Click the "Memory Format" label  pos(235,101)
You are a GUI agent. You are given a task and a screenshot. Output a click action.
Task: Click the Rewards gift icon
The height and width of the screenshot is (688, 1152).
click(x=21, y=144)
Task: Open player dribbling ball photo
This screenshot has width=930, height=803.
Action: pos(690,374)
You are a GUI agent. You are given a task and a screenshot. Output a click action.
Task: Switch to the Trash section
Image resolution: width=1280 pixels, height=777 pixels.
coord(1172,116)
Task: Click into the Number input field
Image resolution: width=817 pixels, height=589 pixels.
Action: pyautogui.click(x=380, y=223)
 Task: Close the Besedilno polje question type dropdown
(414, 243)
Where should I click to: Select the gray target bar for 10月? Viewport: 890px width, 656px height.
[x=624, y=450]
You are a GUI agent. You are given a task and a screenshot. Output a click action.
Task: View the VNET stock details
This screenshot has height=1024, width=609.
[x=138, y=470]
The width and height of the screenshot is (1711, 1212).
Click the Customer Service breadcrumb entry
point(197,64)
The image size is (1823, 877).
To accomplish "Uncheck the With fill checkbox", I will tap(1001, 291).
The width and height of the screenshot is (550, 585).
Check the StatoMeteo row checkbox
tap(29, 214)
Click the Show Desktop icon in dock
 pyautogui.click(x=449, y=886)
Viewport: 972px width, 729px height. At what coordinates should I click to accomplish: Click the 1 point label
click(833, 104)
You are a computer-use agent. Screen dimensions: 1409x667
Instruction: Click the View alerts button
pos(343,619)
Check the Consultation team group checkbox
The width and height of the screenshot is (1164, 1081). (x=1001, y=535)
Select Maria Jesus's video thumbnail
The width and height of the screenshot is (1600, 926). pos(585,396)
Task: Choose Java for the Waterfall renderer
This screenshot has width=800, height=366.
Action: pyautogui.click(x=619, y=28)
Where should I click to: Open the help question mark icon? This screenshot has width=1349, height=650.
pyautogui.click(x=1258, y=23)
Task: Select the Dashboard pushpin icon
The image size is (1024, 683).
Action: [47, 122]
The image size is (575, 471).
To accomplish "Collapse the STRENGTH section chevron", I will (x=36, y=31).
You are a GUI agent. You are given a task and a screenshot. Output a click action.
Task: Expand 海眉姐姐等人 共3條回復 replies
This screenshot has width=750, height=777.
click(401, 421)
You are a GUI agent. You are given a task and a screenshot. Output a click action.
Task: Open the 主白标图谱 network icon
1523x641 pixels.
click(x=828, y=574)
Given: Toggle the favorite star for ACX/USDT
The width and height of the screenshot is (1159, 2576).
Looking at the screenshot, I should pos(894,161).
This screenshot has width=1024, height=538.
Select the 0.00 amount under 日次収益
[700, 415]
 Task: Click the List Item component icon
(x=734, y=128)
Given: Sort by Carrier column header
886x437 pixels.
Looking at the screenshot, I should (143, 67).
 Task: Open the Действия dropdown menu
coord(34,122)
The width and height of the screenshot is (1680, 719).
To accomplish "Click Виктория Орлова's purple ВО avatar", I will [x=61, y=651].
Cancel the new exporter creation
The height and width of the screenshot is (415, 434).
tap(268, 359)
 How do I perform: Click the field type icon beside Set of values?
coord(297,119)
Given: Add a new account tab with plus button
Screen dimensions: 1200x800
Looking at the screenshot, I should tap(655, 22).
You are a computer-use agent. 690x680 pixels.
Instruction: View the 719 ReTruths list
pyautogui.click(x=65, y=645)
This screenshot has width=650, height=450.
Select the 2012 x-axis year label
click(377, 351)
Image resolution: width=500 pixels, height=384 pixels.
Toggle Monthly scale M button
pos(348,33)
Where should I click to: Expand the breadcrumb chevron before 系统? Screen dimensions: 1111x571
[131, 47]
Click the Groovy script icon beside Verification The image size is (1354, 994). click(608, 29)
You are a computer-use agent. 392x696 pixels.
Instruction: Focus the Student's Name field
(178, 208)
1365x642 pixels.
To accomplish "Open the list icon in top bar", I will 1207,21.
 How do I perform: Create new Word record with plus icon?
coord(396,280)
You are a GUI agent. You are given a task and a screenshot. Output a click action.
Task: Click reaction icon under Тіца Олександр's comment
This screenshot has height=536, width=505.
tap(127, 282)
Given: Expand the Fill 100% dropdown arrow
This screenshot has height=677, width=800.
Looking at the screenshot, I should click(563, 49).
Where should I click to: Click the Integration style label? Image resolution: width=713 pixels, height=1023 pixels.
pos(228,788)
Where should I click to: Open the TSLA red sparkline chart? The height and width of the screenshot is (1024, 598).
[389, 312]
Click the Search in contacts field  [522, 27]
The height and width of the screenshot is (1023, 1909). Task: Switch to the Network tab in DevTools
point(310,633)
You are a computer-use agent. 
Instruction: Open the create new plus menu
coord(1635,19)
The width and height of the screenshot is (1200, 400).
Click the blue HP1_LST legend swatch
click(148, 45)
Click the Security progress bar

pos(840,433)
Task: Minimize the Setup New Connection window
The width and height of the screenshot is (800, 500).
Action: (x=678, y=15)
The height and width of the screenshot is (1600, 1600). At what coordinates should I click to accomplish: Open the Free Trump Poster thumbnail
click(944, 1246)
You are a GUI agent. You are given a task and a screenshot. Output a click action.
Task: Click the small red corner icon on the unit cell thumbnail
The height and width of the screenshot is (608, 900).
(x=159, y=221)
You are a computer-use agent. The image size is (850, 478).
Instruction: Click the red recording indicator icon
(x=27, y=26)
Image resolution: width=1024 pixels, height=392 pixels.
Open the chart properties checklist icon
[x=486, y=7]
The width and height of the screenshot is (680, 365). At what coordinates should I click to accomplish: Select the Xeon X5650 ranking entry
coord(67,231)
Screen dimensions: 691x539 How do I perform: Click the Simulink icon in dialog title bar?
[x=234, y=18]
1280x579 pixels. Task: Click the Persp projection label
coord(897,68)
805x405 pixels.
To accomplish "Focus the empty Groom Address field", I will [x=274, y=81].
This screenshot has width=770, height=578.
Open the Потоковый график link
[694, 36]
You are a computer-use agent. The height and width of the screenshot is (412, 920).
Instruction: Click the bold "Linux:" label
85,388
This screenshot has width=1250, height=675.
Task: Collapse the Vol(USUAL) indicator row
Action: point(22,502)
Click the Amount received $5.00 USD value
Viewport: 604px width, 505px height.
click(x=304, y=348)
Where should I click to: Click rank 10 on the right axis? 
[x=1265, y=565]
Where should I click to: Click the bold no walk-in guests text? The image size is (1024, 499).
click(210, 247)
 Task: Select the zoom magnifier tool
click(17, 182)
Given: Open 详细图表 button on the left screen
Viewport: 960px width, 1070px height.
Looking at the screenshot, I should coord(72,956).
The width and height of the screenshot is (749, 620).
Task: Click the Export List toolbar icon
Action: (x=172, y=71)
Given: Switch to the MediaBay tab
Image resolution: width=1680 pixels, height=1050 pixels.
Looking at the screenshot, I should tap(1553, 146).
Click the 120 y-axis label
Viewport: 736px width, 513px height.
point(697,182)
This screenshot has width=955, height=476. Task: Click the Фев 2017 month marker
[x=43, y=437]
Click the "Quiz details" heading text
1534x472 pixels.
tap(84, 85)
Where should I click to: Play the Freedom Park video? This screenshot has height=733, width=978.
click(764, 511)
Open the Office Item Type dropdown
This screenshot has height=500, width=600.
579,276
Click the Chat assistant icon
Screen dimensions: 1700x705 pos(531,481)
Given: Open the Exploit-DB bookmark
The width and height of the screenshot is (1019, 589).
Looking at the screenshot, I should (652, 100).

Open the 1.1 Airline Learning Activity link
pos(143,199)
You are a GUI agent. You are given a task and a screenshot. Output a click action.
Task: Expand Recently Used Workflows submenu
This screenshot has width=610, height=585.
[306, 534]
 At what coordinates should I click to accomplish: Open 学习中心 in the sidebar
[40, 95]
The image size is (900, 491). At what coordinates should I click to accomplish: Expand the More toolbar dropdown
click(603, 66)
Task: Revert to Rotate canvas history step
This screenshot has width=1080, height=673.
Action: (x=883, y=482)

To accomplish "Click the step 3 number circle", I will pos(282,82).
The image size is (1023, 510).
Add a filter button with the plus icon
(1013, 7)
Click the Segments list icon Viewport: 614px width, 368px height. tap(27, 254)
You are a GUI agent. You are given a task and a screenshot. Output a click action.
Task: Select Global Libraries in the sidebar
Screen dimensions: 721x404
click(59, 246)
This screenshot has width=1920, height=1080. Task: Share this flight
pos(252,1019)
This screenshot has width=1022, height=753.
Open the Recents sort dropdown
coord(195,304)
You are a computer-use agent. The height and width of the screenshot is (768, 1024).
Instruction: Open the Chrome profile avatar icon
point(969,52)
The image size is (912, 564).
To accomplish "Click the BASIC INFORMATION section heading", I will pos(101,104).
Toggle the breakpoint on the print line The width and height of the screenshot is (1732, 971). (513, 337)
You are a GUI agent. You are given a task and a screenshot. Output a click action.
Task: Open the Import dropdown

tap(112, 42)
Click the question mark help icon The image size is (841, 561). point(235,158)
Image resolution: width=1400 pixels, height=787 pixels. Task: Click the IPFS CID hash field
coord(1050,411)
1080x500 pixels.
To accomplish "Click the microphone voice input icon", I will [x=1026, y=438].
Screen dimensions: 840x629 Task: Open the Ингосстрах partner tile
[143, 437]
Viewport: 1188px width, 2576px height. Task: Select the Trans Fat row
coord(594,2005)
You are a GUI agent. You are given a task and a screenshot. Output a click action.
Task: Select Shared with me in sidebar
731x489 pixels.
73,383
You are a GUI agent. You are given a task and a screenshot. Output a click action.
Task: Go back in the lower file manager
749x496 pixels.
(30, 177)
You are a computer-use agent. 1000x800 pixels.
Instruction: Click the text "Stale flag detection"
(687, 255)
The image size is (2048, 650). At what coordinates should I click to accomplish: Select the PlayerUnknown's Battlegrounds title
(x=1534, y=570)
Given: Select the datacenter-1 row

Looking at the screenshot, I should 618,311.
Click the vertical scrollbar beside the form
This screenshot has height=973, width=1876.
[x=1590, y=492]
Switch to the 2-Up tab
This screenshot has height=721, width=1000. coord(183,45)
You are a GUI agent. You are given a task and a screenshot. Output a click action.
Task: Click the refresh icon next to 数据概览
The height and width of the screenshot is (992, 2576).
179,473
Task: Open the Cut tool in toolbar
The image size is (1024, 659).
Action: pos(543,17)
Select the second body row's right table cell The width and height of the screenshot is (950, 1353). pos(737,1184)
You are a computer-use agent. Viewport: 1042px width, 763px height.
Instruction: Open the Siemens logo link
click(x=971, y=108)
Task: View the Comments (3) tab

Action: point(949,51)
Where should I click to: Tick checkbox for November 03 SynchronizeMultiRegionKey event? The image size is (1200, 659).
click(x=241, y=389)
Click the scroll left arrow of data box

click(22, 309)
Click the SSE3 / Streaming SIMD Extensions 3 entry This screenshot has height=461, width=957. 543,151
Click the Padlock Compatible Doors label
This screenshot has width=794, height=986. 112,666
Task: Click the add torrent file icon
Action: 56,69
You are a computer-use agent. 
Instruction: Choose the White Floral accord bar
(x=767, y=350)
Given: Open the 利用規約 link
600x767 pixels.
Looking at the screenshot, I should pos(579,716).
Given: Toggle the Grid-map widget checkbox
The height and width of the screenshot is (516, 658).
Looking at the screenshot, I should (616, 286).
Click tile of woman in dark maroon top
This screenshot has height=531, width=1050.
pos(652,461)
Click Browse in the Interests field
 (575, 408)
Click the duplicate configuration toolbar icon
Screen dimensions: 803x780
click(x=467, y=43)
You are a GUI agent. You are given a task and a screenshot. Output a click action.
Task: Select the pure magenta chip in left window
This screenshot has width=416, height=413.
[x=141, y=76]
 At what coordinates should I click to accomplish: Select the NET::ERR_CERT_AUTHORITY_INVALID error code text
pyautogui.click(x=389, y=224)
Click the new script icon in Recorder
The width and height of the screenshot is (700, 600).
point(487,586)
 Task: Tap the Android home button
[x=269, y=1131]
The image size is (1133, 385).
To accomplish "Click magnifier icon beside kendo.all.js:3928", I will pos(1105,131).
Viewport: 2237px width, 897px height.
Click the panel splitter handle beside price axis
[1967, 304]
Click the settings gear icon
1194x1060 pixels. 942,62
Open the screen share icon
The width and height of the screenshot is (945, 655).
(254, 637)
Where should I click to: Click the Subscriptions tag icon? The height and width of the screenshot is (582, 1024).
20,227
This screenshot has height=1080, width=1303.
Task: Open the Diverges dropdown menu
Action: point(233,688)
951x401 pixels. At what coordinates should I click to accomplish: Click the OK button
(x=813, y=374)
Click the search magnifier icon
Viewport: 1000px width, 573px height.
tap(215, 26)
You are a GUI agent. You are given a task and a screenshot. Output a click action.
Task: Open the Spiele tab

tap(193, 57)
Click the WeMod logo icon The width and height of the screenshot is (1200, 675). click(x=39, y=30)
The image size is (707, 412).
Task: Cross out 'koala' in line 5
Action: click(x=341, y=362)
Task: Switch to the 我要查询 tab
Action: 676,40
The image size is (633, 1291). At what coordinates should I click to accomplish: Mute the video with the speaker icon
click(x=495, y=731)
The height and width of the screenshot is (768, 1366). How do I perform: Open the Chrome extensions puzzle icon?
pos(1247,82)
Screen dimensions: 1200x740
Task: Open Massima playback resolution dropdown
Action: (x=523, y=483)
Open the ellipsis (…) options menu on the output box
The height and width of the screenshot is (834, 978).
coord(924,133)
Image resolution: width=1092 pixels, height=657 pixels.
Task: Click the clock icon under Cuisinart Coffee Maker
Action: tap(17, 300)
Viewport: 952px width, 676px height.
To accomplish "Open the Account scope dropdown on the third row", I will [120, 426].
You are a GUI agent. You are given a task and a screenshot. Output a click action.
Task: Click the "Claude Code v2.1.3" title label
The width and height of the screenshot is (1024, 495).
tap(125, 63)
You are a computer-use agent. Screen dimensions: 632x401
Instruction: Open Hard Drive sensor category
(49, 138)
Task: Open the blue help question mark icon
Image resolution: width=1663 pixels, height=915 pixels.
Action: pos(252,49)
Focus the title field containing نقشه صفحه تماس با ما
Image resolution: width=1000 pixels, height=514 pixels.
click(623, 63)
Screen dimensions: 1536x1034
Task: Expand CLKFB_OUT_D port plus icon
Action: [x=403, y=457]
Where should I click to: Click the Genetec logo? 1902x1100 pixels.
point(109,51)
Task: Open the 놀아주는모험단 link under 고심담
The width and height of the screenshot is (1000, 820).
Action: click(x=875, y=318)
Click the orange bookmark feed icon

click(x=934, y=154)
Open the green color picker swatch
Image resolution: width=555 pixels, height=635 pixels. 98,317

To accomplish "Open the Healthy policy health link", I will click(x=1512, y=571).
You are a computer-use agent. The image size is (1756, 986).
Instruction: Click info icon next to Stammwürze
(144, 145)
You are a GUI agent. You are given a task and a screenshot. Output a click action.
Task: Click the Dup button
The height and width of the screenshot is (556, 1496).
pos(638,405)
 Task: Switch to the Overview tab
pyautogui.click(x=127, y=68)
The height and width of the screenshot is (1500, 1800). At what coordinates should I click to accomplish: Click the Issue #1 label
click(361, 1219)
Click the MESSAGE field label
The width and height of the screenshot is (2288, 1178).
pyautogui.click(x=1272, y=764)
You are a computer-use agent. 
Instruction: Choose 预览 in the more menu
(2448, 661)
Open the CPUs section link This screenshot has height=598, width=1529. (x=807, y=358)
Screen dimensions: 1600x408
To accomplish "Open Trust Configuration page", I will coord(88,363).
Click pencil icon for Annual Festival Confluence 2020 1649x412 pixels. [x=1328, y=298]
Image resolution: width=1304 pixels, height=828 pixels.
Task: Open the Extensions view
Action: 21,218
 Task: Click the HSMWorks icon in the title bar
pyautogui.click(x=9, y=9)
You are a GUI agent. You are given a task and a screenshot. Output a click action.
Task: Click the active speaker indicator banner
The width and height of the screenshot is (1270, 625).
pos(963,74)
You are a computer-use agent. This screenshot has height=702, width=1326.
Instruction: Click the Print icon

» About this exercise:
Find the lines that mention "heading" in the entries and show them.

» Task solution:
Click the "Quiz details" heading text
To accomplish "Click the BASIC INFORMATION section heading", I will pos(101,104).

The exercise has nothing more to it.